Instructions for the task:
Go line by line through the data below and work out how many lines contain "search"; the answer is that number alone.

Records for processing:
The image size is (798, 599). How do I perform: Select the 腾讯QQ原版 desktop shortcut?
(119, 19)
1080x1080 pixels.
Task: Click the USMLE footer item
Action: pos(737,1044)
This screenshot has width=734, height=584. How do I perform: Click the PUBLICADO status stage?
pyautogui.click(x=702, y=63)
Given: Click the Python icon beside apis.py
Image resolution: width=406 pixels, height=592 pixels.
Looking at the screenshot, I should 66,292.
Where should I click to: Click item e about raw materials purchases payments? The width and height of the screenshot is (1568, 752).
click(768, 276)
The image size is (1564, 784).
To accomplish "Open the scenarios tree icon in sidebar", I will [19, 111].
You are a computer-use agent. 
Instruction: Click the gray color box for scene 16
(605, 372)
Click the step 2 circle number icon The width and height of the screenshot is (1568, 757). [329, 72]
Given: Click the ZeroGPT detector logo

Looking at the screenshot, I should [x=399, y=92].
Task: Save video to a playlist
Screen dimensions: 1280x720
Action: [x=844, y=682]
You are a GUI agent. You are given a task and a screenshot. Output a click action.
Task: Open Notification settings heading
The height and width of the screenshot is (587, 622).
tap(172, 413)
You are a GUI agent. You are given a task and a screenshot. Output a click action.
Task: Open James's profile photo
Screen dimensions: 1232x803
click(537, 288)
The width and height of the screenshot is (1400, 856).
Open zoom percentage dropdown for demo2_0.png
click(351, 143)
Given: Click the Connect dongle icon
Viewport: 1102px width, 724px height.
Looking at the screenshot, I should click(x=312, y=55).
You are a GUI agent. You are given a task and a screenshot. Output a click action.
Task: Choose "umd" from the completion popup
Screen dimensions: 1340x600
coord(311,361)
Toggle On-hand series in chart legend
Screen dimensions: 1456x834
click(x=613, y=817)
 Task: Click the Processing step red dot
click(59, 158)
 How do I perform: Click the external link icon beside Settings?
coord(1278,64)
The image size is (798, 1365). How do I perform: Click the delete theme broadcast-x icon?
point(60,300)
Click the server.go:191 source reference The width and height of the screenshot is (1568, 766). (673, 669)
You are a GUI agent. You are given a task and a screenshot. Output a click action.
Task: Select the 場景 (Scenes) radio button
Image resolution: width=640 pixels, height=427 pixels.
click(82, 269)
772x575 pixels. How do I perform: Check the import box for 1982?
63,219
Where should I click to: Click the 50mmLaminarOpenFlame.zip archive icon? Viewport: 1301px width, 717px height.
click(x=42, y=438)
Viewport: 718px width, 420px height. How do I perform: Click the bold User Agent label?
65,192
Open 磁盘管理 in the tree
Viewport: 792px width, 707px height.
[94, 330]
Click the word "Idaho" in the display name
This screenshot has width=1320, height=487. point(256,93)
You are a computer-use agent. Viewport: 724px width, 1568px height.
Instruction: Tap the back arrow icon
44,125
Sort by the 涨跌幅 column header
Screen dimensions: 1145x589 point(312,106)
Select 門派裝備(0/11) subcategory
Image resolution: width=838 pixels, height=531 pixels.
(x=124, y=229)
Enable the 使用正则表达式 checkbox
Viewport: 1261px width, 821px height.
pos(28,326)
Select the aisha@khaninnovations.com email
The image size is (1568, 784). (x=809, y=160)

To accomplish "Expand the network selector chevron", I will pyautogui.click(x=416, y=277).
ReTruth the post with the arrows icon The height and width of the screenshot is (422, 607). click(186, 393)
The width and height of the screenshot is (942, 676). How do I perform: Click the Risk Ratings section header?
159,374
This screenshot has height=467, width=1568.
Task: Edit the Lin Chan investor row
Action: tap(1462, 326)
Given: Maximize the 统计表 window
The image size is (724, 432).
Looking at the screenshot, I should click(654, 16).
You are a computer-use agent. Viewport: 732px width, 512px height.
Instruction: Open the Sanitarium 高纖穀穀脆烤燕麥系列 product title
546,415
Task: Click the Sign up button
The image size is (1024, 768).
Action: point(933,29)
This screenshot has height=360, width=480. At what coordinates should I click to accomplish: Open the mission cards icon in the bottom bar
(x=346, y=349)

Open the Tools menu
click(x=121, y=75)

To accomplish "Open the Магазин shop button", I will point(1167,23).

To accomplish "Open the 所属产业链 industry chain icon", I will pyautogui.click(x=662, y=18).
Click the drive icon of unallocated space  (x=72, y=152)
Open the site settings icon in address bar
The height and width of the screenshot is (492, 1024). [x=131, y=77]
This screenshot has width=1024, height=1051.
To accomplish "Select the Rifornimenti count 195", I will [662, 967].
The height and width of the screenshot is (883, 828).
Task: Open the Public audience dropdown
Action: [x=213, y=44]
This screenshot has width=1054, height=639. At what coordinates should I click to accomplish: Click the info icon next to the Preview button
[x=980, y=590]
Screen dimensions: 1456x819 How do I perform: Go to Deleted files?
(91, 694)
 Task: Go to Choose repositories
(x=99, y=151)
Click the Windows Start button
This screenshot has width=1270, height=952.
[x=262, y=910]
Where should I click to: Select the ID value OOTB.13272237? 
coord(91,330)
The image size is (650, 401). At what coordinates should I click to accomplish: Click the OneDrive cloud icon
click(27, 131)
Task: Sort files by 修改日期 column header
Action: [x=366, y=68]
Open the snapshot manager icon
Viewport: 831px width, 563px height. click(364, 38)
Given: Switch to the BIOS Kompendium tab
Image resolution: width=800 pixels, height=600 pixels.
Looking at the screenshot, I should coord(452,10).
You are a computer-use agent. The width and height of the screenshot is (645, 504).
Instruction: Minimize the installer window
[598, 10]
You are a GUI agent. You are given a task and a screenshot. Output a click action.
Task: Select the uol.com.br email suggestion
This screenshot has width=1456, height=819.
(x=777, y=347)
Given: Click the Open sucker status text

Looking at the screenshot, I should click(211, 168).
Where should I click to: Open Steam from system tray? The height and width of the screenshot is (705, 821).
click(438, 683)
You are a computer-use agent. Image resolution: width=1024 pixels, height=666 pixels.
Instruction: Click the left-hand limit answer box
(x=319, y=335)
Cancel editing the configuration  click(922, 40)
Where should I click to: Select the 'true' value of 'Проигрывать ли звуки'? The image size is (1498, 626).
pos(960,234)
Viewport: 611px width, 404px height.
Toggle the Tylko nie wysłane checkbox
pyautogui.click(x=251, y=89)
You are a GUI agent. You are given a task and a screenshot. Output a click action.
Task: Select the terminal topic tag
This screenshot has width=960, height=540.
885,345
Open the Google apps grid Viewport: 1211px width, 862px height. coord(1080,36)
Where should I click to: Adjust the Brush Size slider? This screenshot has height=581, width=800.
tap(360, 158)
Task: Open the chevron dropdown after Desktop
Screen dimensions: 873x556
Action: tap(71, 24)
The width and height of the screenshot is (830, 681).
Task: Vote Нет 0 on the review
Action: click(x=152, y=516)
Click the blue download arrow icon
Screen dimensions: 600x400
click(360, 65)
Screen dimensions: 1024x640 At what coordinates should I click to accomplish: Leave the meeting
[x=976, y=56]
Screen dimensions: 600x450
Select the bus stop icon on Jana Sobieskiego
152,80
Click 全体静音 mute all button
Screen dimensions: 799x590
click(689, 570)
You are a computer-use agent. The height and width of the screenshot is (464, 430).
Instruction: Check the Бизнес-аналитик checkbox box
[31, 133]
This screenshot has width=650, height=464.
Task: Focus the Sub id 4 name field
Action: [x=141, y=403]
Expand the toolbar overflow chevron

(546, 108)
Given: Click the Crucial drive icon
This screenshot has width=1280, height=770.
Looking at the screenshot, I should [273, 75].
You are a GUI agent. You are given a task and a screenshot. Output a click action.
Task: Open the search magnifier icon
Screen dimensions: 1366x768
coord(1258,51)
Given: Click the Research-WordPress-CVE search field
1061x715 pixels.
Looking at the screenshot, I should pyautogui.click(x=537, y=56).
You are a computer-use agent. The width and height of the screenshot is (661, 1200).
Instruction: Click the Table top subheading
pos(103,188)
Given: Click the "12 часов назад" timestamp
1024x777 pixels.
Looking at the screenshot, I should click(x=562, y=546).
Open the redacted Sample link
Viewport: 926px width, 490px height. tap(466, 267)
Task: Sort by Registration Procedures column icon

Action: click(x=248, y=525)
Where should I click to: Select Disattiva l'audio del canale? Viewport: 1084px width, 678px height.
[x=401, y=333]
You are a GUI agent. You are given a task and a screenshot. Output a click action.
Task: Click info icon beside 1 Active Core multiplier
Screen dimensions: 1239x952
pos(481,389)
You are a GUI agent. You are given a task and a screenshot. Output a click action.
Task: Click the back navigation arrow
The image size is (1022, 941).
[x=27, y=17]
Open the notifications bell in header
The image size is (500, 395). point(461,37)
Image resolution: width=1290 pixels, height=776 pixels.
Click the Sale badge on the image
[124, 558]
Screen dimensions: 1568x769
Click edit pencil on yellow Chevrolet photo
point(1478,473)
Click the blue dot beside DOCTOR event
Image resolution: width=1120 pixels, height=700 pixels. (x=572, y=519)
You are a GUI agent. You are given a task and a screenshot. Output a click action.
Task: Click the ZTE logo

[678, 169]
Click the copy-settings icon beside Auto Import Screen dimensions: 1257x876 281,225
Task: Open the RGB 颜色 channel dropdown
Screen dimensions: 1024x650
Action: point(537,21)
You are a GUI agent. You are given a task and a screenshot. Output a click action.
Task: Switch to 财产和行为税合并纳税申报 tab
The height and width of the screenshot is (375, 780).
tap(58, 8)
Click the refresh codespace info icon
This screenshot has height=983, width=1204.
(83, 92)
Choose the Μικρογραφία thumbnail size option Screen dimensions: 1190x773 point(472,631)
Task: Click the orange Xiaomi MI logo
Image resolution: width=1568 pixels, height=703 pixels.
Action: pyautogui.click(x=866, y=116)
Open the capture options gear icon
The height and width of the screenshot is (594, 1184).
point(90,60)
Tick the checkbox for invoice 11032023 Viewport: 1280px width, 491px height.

Exercise solution:
2